IanCutress - Saturday, January 5, 2013 - link
We examined both scenarios. Our university had cluster time to buy, and there is always the Amazon cloud. In our calculation, getting a 16 thread machine from Dell paid for itself in under six months of continuous running, and would not require a large adjustment in the way people were currently coding (i.e. staying in Windows rather than moving to Linux), and could also be passed down the research group when newer hardware is released.If you are using production level code and manipulating it each time to get results, and you can guarantee the results will be good each time, then power-by-the-hour could work.
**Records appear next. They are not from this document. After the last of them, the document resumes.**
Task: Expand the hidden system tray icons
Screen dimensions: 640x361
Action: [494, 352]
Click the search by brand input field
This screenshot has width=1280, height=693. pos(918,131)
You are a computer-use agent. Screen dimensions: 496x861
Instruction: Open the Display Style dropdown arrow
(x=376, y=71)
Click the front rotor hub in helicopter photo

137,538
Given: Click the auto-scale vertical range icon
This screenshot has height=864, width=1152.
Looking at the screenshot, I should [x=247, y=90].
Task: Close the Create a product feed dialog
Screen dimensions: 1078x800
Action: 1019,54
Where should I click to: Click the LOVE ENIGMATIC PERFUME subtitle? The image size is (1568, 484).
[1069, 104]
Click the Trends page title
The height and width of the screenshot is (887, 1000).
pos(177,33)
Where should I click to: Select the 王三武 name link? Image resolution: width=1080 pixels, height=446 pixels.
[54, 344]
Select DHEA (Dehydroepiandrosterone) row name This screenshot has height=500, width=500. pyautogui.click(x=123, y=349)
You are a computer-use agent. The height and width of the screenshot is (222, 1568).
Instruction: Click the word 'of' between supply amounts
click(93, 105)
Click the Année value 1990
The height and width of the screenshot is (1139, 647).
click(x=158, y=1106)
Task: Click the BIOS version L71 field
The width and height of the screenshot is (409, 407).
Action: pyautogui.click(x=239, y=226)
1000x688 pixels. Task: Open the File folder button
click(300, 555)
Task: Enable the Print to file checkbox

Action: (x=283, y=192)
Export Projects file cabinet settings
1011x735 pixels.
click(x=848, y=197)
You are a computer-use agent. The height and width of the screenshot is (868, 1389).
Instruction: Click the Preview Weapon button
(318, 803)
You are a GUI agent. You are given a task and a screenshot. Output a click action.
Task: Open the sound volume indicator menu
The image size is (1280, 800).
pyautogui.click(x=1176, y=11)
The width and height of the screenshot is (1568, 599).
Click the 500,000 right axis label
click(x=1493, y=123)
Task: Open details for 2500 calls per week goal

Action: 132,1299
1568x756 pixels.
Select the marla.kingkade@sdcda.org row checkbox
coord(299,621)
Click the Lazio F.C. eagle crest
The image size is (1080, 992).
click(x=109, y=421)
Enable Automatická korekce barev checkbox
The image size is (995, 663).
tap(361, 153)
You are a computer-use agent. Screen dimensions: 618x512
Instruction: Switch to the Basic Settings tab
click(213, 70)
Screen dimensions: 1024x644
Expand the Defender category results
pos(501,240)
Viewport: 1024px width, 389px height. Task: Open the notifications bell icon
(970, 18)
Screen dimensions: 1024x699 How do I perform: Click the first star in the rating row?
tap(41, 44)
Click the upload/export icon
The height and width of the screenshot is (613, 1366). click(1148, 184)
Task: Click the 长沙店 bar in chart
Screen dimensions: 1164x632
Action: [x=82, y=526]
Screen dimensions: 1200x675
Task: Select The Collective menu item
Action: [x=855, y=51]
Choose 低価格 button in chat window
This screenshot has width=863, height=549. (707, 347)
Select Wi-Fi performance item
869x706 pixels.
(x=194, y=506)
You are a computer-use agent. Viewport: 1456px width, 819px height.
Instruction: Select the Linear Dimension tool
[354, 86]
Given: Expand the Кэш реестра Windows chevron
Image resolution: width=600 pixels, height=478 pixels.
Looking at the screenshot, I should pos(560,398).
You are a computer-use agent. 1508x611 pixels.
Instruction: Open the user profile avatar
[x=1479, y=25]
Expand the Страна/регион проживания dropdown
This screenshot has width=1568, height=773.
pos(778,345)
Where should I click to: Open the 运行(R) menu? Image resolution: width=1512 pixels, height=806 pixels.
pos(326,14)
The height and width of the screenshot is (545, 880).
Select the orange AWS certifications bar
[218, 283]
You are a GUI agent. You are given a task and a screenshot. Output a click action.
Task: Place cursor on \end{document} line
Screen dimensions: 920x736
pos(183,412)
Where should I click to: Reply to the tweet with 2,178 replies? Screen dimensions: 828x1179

As we were constantly writing and testing new code for different scenarios, the build/buy your own workstation won out. Having your own system also helps in building GPU codes, if you want to buy a better GPU card it is easier to swap out rather than relying on a cloud computing upgrade.
Ian
jtv - Sunday, January 6, 2013 - link
One big consideration is who the researchers are. I work in x-ray spectroscopy (as a computational theorist). Experimentalists in this field use some of our codes without wanting to bother with having big computational resources. We have looked at trying to provide some of our codes through some cloud-based service so that it can be used on demand.Otherwise I would agree with Ian's reply. When I'm improving code, debugging code, or trying to implement new theoretical approaches I absolutely want my own hardware to do it on.